Asistente RD

URL encoder / decoder

Encode and decode URLs (percent-encoding): turn spaces and accents into %20, %C3%A9 and back again. Copy the result instantly. Free, no sign-up.

Free · No sign-up · In your browser

Pick "a single component" for one parameter value. Pick "a full URL" when you already have the whole address and just want to fix spaces and accents.

Encoded result

caf%C3%A9%20%26%20t%C3%A9

Input characters

9

Output characters

25

Escaped characters (%)

7

Everything runs in your browser with UTF-8 support: accents and emojis are handled correctly. This is not encryption.

Share on WhatsApp Last reviewed: July 8, 2026

What URL encoding is

Web addresses can only travel safely using a limited set of characters: unaccented letters, digits, and a handful of symbols. Whenever an address needs to carry a space, an accent, or a reserved symbol like & or ?, that character is swapped for a sequence that starts with % followed by two hexadecimal digits. This is called percent-encoding.
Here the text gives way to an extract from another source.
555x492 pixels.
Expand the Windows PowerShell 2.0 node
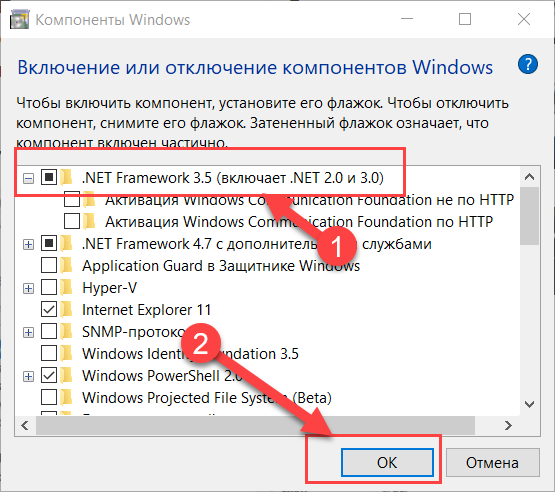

For instance, a space becomes %20 and the letter é becomes %C3%A9. This tool converts in both directions: it encodes plain text into a URL-safe form, and it decodes % sequences back into readable text. Everything happens inside your browser, with nothing sent to a server.

How to use the encoder

  1. Choose the Encode tab to go from plain text to URL form, or Decode for the reverse.
  2. Type or paste your text into the large box.
  3. In encode mode, pick the scope: a single component (for one parameter value) or a full URL (to fix a whole address without breaking its structure).
  4. The result appears instantly in the dark card below.
  5. Hit Copy to send it to your clipboard.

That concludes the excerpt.